• [挑战 1]
逐字引用Elasticsearch入门文章之后的那些行：从第一行到含有“Looking at the screenshot, I should (22, 219).”的那一行，首尾两行都包括在内。

• [提取文本]
• • •
还不会ES？Elasticsearch快速入门实操指南送上-CFANZ编程社区

前言

本文主要介绍ES的常用请求，让大家能快速上手ES的使用

主要参考官网的Quick start指引。

一、请求方式

向Elasticsearch发送请求主要有2种方式：
1、使用rest api发送http请求，比如curl命令

curl -X GET -u elastic:123456  "localhost:9200/?pretty"

2、使用Kibana’s console的请求工具

进入kibana界面，打开控制台——》开发工具

还不会ES？Elasticsearch快速入门实操指南送上_字段

官网中的示例代码可以直接拷贝到Kibana中执行，也可以Copy as curl复制到服务器上执行curl请求。

还不会ES？Elasticsearch快速入门实操指南送上_字段_02

通过设置按钮，还可以配置对应的kibana控制台的相关信息。这样当点击View in Console就能直接跳转到

我们自己安装的kibana的控制台。

还不会ES？Elasticsearch快速入门实操指南送上_Elasticsearch_03

这里为了请求的方便和简洁性，下面的演示中都是采用Kibana’s console的请求工具向ES发送请求。
• • •
• [提取条目]

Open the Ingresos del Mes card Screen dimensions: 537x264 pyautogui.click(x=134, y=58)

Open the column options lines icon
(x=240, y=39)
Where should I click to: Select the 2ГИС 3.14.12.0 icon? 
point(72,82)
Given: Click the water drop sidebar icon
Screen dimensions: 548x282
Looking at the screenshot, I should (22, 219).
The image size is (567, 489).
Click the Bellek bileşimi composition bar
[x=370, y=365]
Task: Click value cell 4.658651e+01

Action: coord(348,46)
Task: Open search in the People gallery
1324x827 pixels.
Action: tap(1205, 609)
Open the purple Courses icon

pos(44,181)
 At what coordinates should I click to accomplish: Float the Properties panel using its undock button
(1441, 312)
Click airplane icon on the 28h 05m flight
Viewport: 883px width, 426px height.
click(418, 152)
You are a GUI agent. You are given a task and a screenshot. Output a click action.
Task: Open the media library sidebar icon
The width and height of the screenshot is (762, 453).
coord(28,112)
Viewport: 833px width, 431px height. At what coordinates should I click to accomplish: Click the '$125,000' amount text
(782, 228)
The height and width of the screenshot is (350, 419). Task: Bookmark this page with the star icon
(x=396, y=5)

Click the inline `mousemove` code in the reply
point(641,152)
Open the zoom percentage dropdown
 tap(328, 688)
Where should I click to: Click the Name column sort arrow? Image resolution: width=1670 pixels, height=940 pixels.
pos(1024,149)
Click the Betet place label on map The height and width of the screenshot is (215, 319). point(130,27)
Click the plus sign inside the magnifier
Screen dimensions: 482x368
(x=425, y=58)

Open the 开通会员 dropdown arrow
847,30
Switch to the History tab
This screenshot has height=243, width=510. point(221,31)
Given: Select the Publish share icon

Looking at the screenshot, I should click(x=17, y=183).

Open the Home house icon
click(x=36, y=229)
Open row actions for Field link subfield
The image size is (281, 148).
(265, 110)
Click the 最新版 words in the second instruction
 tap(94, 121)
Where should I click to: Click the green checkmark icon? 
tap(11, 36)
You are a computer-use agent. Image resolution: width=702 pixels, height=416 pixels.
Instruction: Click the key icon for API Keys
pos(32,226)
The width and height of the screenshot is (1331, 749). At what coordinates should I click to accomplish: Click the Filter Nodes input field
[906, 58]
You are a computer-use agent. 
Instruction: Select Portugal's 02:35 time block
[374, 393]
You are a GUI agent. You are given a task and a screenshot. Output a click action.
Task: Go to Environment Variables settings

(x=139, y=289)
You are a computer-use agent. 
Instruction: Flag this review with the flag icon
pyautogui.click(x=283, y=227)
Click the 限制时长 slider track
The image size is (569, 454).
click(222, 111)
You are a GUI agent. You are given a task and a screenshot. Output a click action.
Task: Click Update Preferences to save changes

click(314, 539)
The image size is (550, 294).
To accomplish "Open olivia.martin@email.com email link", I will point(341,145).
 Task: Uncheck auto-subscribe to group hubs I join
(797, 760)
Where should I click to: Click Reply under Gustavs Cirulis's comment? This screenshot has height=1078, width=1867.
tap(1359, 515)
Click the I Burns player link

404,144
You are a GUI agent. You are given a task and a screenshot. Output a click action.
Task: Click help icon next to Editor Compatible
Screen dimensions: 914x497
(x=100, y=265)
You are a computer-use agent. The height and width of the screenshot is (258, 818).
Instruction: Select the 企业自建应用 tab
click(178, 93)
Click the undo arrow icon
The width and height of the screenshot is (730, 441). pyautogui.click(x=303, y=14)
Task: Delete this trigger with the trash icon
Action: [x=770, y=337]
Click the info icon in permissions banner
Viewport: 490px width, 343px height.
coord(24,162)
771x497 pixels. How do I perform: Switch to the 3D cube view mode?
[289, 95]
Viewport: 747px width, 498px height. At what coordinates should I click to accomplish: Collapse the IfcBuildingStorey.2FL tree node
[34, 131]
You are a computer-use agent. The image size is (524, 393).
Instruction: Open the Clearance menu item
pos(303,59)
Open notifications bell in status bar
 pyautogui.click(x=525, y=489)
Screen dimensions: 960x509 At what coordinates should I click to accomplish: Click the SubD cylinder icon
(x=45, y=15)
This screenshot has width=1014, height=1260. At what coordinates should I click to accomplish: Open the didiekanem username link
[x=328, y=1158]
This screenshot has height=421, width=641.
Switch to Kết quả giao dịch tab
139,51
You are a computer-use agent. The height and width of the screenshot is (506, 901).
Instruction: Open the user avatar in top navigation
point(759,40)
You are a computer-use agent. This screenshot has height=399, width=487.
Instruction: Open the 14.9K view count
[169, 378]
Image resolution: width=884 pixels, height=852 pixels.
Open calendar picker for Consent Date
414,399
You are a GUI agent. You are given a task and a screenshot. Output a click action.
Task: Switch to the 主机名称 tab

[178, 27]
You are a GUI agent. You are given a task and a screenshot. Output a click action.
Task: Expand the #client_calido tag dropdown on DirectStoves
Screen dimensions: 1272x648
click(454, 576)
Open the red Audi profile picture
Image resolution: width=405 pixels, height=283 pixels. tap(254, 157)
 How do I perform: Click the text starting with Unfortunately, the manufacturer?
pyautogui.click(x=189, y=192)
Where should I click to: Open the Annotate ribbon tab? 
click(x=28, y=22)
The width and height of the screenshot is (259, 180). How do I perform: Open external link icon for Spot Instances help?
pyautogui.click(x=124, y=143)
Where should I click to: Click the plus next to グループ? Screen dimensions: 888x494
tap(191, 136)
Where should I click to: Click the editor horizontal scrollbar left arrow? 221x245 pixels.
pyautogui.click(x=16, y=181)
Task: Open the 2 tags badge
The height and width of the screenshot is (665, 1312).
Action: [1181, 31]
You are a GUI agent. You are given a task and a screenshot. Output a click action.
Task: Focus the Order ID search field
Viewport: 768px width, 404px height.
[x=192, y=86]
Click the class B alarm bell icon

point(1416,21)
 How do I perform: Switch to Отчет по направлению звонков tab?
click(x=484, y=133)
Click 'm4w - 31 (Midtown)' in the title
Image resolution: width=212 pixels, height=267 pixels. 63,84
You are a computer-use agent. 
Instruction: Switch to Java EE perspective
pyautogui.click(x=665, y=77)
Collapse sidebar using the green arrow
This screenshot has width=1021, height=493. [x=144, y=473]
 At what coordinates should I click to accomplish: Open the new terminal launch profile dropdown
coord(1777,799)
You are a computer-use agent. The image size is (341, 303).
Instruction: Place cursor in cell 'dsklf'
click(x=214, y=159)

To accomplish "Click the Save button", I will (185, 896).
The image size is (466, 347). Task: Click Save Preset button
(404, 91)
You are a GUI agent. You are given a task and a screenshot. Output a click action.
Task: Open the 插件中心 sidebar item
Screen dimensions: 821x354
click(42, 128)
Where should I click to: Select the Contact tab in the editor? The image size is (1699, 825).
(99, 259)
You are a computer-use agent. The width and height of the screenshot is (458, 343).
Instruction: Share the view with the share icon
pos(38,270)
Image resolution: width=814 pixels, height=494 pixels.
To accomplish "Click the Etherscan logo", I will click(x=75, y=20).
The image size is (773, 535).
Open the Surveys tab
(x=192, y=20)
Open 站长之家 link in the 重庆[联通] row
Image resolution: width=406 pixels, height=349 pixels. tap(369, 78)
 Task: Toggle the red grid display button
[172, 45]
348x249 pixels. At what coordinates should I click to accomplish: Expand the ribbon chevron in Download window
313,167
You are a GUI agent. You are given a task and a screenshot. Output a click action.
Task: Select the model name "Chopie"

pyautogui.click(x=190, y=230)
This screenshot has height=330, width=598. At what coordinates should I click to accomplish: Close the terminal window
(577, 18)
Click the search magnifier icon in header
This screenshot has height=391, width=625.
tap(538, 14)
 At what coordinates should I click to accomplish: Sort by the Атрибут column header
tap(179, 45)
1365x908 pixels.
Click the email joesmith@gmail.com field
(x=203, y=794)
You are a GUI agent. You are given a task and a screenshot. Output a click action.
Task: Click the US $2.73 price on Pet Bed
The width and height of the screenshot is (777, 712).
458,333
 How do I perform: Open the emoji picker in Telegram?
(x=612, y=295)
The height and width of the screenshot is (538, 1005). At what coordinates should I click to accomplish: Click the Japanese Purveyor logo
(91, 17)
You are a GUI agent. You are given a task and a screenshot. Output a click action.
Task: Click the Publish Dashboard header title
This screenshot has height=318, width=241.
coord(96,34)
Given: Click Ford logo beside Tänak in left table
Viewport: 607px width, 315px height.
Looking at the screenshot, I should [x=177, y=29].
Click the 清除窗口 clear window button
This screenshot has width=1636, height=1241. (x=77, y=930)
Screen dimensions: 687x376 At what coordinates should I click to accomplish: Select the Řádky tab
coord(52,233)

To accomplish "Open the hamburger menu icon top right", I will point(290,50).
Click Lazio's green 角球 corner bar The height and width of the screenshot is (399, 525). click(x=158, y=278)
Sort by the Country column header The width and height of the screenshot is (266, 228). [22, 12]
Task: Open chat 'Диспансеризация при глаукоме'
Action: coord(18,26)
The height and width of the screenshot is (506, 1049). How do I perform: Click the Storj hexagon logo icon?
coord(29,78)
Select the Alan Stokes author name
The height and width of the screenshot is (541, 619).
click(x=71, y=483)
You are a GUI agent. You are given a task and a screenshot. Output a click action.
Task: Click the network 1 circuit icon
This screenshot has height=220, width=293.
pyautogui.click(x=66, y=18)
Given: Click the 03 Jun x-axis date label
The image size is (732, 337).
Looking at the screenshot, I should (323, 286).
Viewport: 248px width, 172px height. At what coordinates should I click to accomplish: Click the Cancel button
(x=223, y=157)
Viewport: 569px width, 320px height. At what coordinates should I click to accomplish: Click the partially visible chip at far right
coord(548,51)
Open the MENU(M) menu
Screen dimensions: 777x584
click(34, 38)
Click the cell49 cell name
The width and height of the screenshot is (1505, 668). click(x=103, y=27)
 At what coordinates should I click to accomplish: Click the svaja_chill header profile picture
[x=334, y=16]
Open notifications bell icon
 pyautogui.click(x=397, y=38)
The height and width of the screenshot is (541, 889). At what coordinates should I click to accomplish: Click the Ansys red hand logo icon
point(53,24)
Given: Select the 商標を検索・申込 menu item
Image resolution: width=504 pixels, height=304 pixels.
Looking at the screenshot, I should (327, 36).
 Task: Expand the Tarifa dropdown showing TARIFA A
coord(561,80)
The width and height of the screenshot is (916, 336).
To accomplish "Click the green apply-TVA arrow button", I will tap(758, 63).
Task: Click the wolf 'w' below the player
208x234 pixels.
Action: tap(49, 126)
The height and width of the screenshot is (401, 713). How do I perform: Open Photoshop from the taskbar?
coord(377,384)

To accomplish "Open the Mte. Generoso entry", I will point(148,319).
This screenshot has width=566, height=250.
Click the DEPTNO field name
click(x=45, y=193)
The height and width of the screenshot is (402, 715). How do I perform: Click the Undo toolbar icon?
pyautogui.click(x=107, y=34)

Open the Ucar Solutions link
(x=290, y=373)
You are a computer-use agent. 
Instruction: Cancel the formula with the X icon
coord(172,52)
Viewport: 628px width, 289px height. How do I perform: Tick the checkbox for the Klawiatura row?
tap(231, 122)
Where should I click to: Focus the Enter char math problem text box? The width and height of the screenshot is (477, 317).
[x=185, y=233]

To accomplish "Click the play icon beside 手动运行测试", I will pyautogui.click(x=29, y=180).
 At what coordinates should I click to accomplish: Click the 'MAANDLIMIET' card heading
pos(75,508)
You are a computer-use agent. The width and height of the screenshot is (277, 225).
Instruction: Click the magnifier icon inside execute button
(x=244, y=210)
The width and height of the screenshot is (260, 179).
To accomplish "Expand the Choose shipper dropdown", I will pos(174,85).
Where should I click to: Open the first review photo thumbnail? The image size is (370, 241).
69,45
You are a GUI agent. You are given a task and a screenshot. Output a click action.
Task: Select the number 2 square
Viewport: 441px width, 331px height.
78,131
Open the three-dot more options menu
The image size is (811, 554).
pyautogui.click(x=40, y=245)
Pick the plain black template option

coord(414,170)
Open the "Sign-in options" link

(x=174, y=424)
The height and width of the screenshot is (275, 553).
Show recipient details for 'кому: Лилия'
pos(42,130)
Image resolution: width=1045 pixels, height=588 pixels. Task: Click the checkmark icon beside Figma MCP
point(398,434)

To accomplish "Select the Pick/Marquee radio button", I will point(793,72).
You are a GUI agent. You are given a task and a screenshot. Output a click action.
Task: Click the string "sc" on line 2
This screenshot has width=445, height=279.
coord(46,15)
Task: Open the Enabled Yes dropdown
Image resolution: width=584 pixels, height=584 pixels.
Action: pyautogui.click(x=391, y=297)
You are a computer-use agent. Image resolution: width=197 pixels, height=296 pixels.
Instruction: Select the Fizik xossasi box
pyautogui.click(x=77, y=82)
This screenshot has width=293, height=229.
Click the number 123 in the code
• • •
• [挑战 2]
把上方Elasticsearch入门文章中从“进入kibana界面，打开控制台——》开发工具”到“我们自己安装的kibana的控制台。”的原文一字不差地打印出来。

• [结果 1]
Open the Ingresos del Mes card Screen dimensions: 537x264 pyautogui.click(x=134, y=58)

Open the column options lines icon
(x=240, y=39)
Where should I click to: Select the 2ГИС 3.14.12.0 icon? 
point(72,82)
Given: Click the water drop sidebar icon
Screen dimensions: 548x282
Looking at the screenshot, I should (22, 219).

• [结果 2]
进入kibana界面，打开控制台——》开发工具

还不会ES？Elasticsearch快速入门实操指南送上_字段

官网中的示例代码可以直接拷贝到Kibana中执行，也可以Copy as curl复制到服务器上执行curl请求。

还不会ES？Elasticsearch快速入门实操指南送上_字段_02

通过设置按钮，还可以配置对应的kibana控制台的相关信息。这样当点击View in Console就能直接跳转到

我们自己安装的kibana的控制台。